Practical Habits That Build Capacity and Courage
Several practical strategies emerge from the conversation: schedule soul-filling time deliberately; treat time as a scarce resource worthy of protection; and break intimidating actions into ten minute increments to remove resistance. Heather’s mantra — "do the damn thing" — underscores how tiny, consistent choices create new neural pathways that normalize higher levels of time, money, and emotional capacity.
- Put “soul time” on the calendar to increase patience and presence.
- Reframe money and resources as feelings to be managed, not problems to be solved.
- Practice ripping the bandage off with a small, immediate step to build momentum.
Surprising Mindset Shifts: Why More Can Feel Scary
Heather calls out a paradox many high-achieving women experience: the fear of being well resourced.
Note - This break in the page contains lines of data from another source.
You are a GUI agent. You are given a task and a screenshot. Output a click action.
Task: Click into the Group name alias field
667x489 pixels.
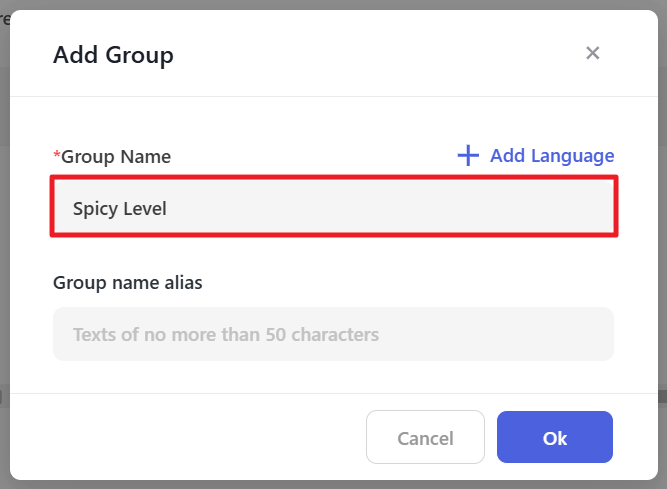(334, 334)
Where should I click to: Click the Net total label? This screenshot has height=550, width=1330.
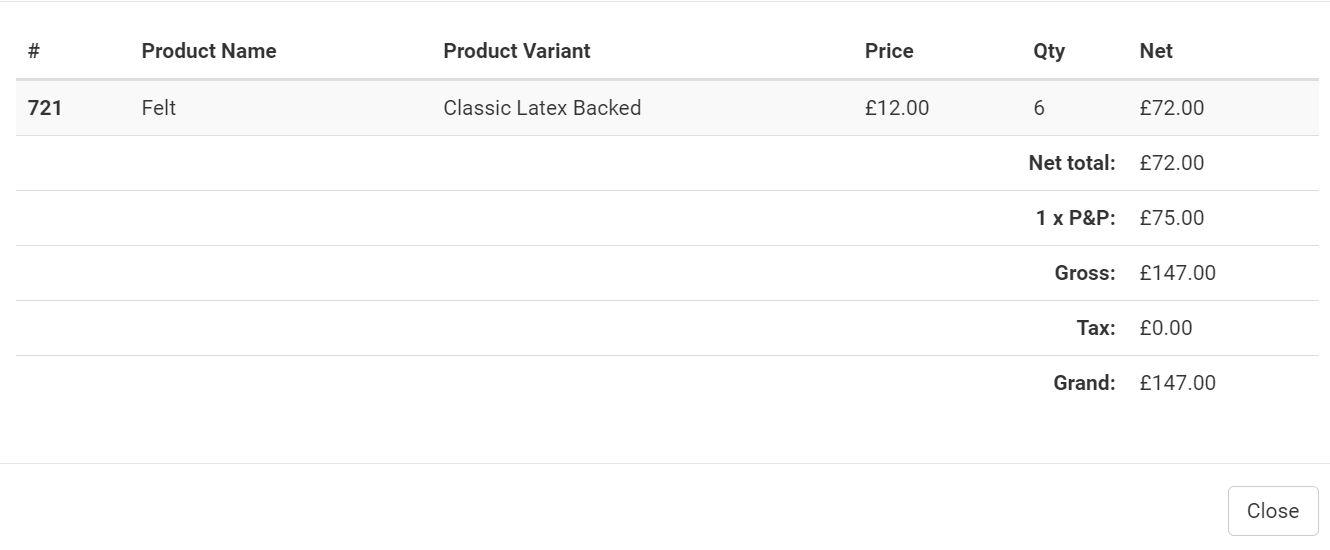tap(1072, 163)
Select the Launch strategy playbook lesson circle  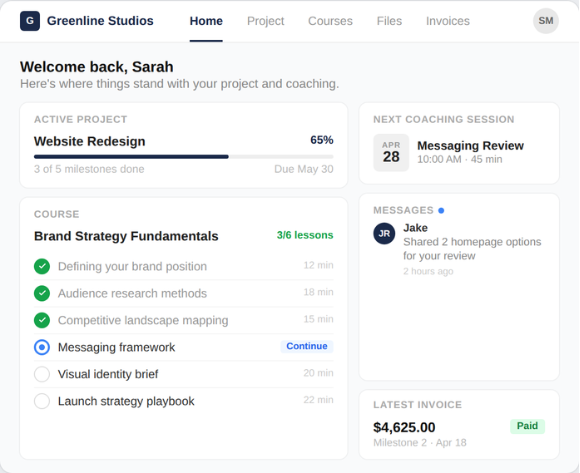coord(42,401)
More calendar space, energy, or money can trigger an old nervous system that expects loss or catastrophe when abundance arrives. Her work focuses on rewiring discomfort with “more” so leaders can hold greater resources without reverting to scarcity behaviors.
Concrete Examples That Make the Framework Real
Heather shares everyday examples, like choosing a five-minute treadmill walk when resistance is high, and client stories in which decisive, small actions produced immediate revenue. She also recounts a personal health crisis that accelerated her commitment to aligning life and work around meaning rather than permission. These anecdotes demonstrate that courage is a habit rather than a personality trait.
Valuing Time as You Value Money
One of Heather’s clearest heuristics is to treat time like a monetary asset: if every minute were worth a high value, where would you invest it? That mental model changes meeting schedules, delegation choices, and how leaders design their days. Prioritizing time and energy creates the space needed to scale without burning out.
In short, this conversation reframes emotional discomfort as a resource for growth, not a defect to hide. It connects daily micro-behaviors — scheduling replenishment, taking ten-minute actions, naming triggers — to larger outcomes like financial resilience, leadership presence, and sustained creativity. The end result is a practical framework for ambitious people who want to grow courage, capacity, and a life designed on their own terms.
Key points
- Use emotions as guideposts: pause, name the trigger, and ask what it’s telling you.
- Schedule solo replenishment consistently to increase emotional capacity and presence.
- Break big intimidating tasks into ten-minute actions to overcome paralysis and build momentum.
- Treat time like a valuable asset to redirect energy toward meaningful priorities.
- Accept that abundance can trigger old scarcity patterns and practice feeling safe with more.
- Take immediate, small steps when resistance is high to rewire courage as a habit.